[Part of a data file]
╭──
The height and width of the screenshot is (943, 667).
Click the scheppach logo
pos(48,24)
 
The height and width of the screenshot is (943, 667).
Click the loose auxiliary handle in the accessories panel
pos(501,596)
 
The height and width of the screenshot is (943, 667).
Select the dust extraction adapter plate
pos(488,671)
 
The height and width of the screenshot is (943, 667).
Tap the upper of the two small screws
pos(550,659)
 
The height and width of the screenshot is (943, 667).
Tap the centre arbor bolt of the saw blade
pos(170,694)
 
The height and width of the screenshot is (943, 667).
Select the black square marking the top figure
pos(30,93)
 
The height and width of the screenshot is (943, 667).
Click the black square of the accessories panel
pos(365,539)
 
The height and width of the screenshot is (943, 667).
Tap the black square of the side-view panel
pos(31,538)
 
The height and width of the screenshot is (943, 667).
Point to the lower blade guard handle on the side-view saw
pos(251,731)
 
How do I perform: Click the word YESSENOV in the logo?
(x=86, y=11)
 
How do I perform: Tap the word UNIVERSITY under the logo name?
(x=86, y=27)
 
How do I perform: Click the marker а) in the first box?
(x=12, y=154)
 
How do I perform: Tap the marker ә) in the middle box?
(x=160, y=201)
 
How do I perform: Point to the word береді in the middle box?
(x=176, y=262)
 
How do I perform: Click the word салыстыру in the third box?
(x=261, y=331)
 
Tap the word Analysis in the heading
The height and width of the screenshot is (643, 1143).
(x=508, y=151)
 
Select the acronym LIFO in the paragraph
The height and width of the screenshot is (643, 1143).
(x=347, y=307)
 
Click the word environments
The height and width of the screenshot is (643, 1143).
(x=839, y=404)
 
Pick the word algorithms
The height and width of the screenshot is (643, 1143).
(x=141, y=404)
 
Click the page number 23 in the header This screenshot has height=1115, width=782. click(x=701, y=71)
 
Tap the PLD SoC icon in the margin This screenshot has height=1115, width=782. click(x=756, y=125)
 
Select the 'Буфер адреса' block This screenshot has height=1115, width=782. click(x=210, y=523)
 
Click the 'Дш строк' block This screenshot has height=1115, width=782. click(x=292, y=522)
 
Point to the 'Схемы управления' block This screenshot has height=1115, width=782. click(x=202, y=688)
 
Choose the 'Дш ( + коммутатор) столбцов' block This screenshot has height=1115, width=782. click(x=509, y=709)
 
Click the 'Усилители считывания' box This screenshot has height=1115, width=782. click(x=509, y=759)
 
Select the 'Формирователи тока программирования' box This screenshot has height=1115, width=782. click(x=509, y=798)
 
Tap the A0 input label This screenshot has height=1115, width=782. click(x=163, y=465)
╰──
WHAT IS NEEDED
Switch "box" to "panel" in the lines from the one containing "How do I perform: Click the marker" through the one containing "(x=261, y=331)". Give back only those lines, with everything else left unchanged.

EXPECTED ANSWER
How do I perform: Click the marker а) in the first panel?
(x=12, y=154)
 
How do I perform: Tap the marker ә) in the middle panel?
(x=160, y=201)
 
How do I perform: Point to the word береді in the middle panel?
(x=176, y=262)
 
How do I perform: Click the word салыстыру in the third panel?
(x=261, y=331)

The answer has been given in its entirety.